IL model says introns were added to original intron- less adjacent genes after deviation of eukaryotes and prokaryotes.
In this introns had their origin in parasitic transposable elements the observation made by this model was spliceosomal introns were limited to eukaryotes only.
Factors that affect the gain or loss of introns
1. organism-specific factor
- Generation time
- r-k selection strategy
- population size
- single cell or multi-cellularity
2. Gene-specific factor
- Expression level
- Alternative splicing
- Activity in time and space
- Gene function
3. Intron-specific factor
- Presence of functional elements
The similarity between introns and exons
- Have nucleic acid of a polynucleotide chain.

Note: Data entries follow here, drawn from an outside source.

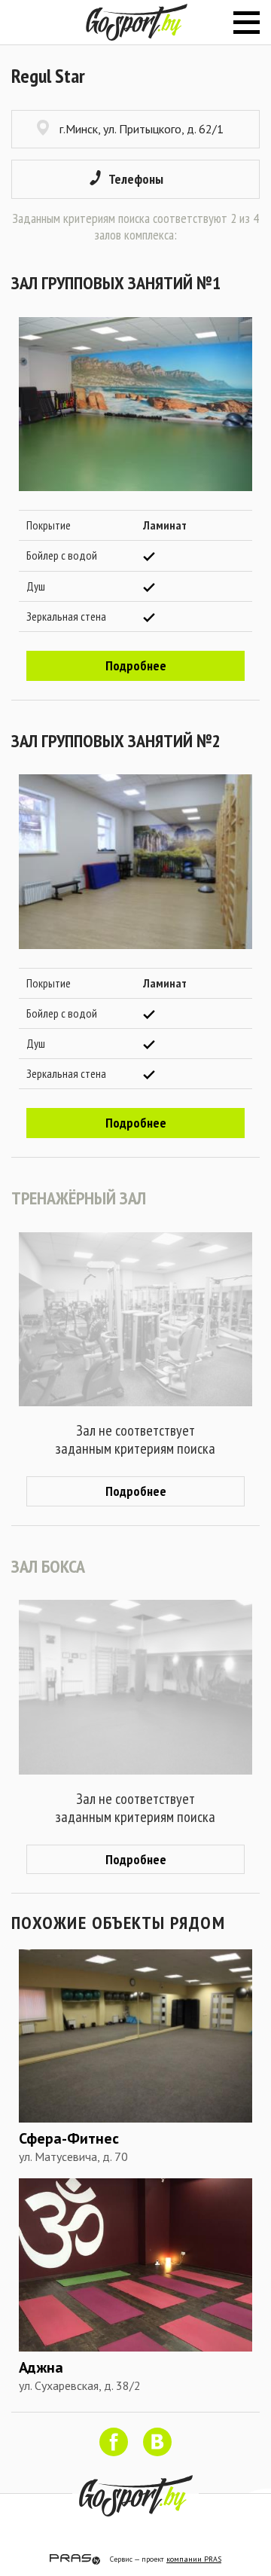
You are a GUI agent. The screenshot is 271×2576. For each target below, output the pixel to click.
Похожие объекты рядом (118, 1922)
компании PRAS (193, 2559)
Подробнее (135, 665)
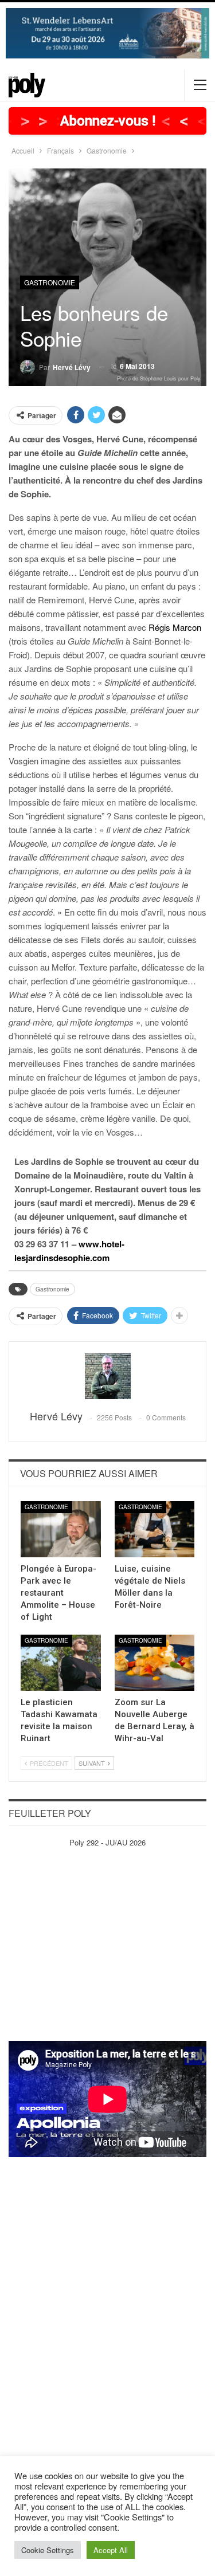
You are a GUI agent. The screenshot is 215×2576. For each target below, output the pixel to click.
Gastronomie (49, 282)
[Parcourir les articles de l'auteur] (107, 1376)
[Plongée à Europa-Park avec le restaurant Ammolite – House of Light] (61, 1529)
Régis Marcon (174, 627)
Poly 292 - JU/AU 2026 (107, 1842)
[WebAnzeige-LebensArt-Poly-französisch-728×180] (107, 31)
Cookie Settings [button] (47, 2549)
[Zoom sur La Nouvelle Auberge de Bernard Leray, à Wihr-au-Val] (155, 1663)
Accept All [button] (110, 2549)
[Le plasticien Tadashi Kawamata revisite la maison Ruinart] (61, 1663)
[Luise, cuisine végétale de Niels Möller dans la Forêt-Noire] (155, 1529)
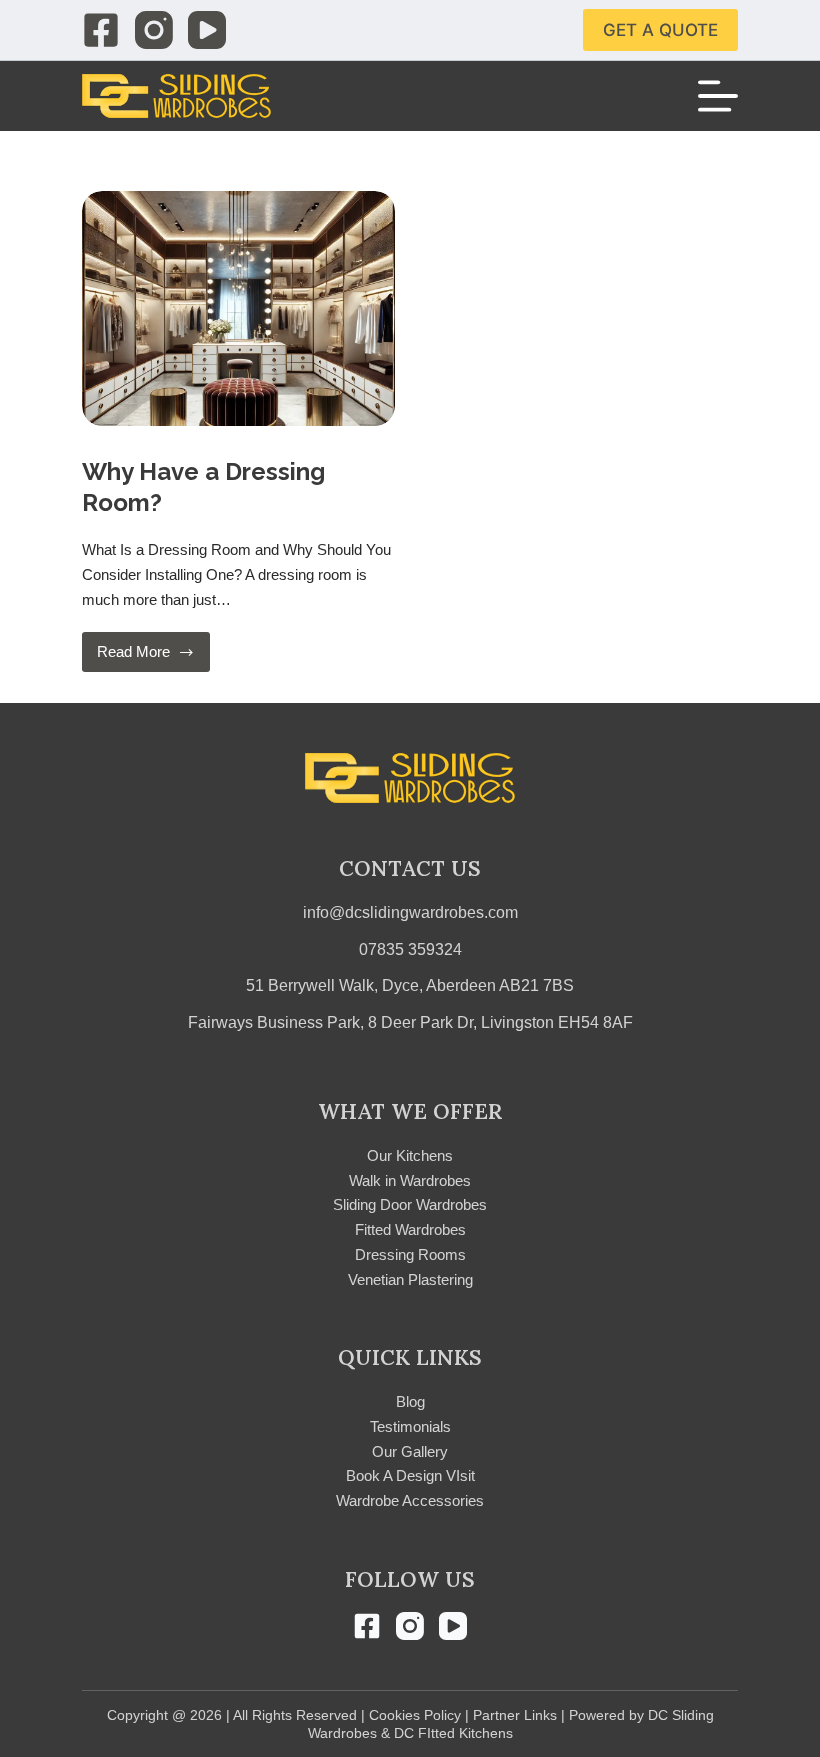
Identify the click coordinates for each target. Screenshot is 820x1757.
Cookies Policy (415, 1715)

- Introns structure is more complex than exons.
- Introns are rich in GC region and repetitive sequence.
- Both take part in protein formation.
- Both pursue DNA packaging mechanisms to fit in the cell.

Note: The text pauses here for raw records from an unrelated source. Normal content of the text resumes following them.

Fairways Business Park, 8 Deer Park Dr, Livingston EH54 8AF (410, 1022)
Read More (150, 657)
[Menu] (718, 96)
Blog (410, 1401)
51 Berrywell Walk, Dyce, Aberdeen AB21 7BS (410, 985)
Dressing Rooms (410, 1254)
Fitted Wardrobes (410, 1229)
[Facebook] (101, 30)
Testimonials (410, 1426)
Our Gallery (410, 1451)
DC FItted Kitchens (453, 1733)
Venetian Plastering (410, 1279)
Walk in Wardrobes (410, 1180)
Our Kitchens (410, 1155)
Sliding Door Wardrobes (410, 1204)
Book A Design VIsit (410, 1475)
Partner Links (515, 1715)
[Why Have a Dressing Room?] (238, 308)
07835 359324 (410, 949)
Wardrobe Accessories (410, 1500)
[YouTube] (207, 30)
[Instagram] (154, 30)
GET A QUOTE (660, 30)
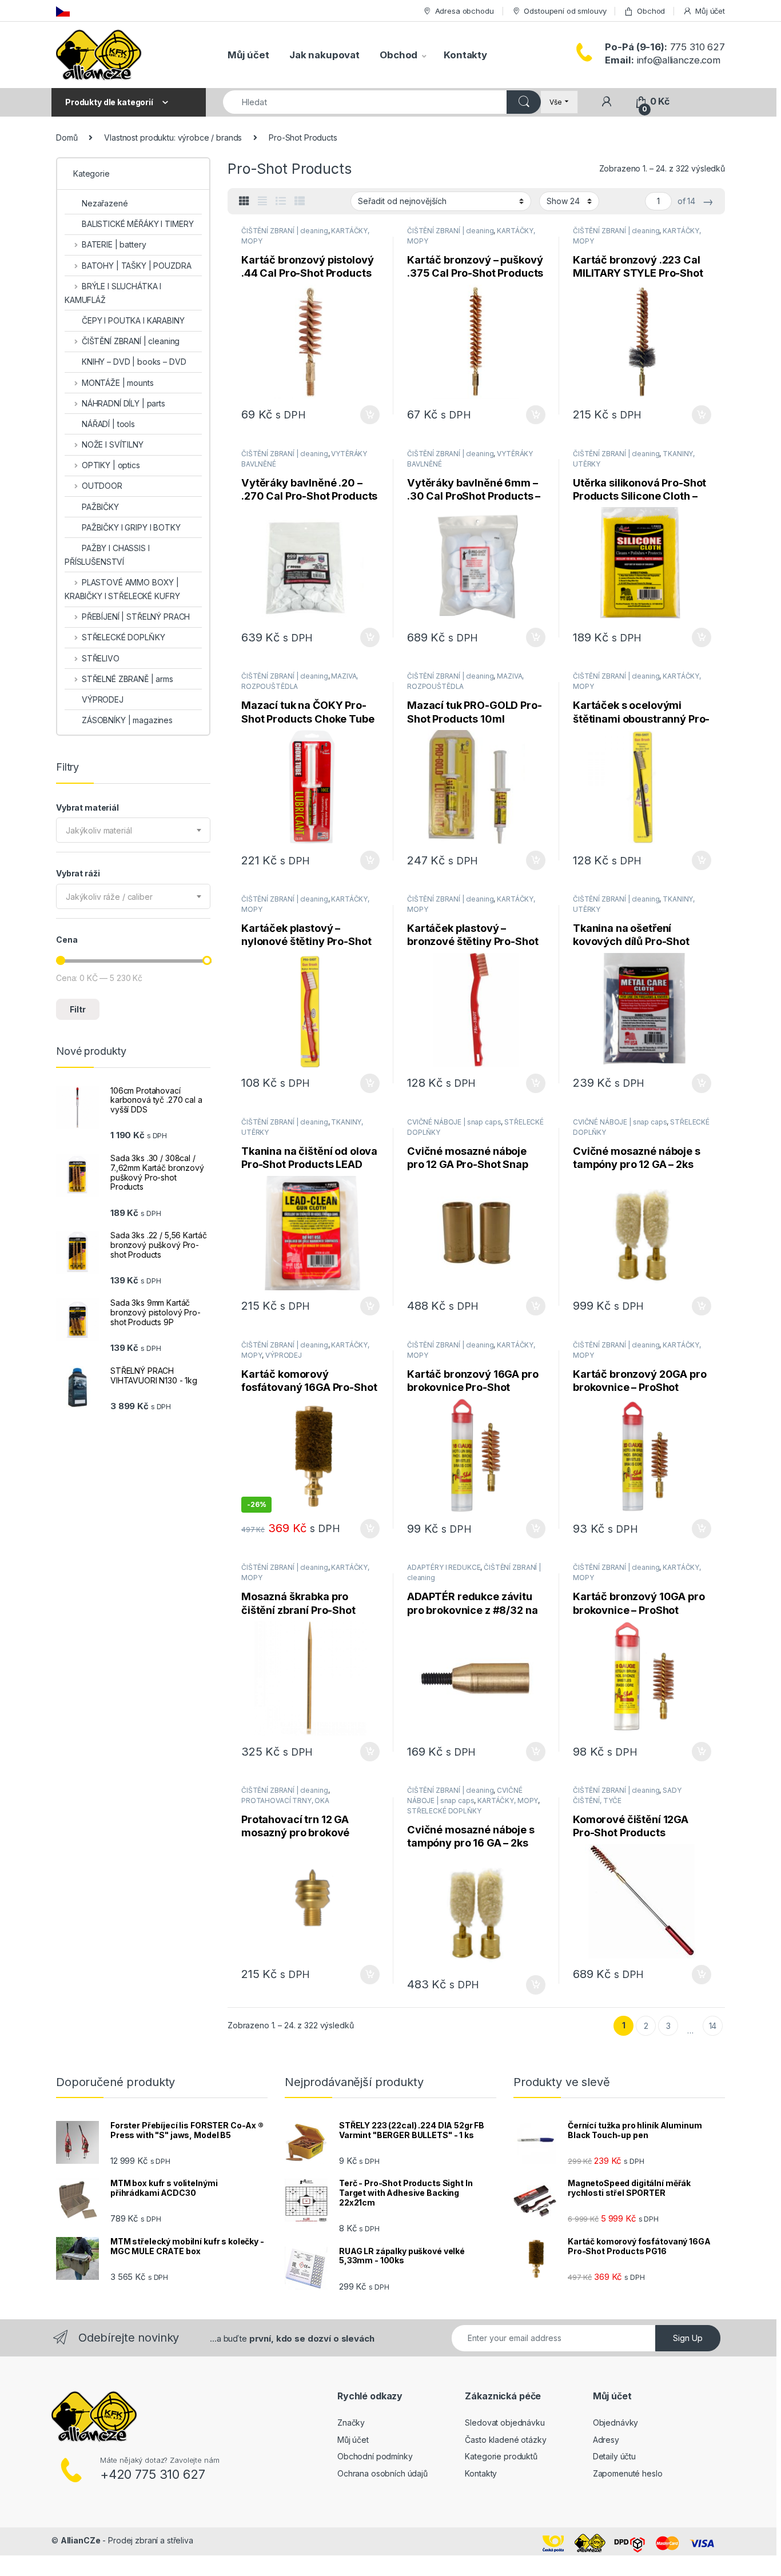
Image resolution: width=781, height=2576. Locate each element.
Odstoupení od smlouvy (565, 10)
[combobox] (133, 830)
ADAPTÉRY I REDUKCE (443, 1567)
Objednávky (616, 2422)
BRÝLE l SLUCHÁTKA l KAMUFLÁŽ (113, 293)
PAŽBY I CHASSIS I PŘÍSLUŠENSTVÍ (107, 555)
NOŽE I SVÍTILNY (113, 444)
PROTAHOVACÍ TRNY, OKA (285, 1800)
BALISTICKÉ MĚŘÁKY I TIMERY (137, 224)
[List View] (281, 201)
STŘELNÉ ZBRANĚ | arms (127, 679)
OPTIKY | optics (111, 465)
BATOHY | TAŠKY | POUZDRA (136, 265)
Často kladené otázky (505, 2440)
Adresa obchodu (464, 10)
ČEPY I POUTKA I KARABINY (133, 320)
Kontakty (465, 55)
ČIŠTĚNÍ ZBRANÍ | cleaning (284, 230)
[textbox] (133, 831)
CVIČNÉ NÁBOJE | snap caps (454, 1122)
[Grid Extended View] (262, 201)
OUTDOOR (102, 486)
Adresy (606, 2440)
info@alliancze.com (662, 60)
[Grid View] (244, 201)
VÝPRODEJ (283, 1355)
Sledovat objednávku (504, 2422)
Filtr (78, 1009)
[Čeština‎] (63, 10)
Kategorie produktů (501, 2456)
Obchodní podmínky (375, 2456)
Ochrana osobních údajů (382, 2473)
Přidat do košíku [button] (368, 415)
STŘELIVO (100, 658)
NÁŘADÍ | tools (108, 424)
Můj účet (710, 10)
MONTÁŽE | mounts (118, 383)
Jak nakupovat (324, 55)
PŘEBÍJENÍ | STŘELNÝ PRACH (136, 616)
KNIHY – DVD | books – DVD (134, 361)
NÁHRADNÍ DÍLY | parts (123, 403)
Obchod (651, 10)
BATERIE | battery (114, 244)
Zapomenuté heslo (628, 2473)
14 (713, 2026)
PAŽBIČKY (100, 507)
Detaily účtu (614, 2456)
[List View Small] (299, 201)
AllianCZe (81, 2540)
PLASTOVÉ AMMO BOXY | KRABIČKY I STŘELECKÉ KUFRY (122, 589)
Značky (351, 2422)
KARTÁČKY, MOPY (507, 1800)
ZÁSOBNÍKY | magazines (127, 720)
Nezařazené (105, 203)
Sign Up (688, 2338)
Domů (66, 137)
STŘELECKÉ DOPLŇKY (444, 1811)
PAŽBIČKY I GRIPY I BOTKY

- Interact with histone protein.
- Nucleosome assembly formation, chromatin, and chromosome.
- Both are present in chromosomes.
Exons vs Introns
- Exons are a coding portion of the genome, introns are a non-coding portion of the genome.
- Exons make proteins, introns regulate gene expression.
- The final product of the exon is protein, and it is present in DNA and mRNA, but introns are present only in DNA and primary mRNA transcript not in final mRNA.
- Introns are present on heterochromatin, while exons are present in euchromatin.